● WHAT THE TASK ASKS
Please return every line from the entries that has the string "sidebar" in it.

● INPUT DATA
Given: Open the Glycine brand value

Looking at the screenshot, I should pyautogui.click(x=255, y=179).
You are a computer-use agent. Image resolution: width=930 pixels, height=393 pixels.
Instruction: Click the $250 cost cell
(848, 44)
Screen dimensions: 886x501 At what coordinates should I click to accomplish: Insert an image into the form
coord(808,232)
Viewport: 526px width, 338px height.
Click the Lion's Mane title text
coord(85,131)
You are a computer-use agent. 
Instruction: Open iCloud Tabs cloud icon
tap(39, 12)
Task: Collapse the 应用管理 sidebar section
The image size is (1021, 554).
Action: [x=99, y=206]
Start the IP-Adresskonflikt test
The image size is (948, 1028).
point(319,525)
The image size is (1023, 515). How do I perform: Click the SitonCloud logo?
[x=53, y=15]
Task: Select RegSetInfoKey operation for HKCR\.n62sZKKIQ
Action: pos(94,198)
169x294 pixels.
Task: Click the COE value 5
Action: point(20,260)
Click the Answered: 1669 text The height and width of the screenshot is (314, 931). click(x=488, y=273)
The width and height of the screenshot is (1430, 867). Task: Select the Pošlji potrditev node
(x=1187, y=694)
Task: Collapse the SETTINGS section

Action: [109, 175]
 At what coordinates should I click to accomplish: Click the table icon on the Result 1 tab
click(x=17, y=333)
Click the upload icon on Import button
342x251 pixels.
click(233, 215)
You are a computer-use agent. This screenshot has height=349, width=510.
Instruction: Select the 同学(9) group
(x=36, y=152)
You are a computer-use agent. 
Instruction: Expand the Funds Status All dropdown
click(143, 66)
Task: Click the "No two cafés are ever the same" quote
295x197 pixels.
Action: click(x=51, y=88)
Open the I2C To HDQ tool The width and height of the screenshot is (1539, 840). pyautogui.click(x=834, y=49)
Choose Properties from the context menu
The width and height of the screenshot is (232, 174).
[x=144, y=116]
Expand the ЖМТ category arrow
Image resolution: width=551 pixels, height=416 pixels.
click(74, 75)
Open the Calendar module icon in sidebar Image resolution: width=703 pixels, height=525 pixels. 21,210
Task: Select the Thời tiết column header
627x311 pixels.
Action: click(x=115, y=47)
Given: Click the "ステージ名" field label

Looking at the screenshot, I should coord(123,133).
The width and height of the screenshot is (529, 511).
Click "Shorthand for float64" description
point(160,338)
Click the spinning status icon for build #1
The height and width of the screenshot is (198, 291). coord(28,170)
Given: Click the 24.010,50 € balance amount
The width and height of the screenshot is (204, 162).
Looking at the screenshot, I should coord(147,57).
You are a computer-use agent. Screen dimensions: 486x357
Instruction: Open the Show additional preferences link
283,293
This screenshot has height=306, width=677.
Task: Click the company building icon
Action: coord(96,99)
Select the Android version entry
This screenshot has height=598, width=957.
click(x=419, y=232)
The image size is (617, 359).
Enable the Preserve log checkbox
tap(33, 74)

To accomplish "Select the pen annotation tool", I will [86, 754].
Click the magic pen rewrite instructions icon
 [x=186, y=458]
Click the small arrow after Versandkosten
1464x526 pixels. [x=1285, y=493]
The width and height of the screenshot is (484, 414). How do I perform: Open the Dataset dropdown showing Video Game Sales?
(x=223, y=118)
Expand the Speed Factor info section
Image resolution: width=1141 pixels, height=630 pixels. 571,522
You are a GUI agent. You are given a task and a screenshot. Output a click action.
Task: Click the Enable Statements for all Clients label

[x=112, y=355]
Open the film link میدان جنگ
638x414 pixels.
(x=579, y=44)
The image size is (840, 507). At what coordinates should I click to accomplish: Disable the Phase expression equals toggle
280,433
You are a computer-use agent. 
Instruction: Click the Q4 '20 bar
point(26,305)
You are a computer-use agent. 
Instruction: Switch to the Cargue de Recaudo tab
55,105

● PROBLEM SOLUTION
Task: Collapse the 应用管理 sidebar section
Open the Calendar module icon in sidebar Image resolution: width=703 pixels, height=525 pixels. 21,210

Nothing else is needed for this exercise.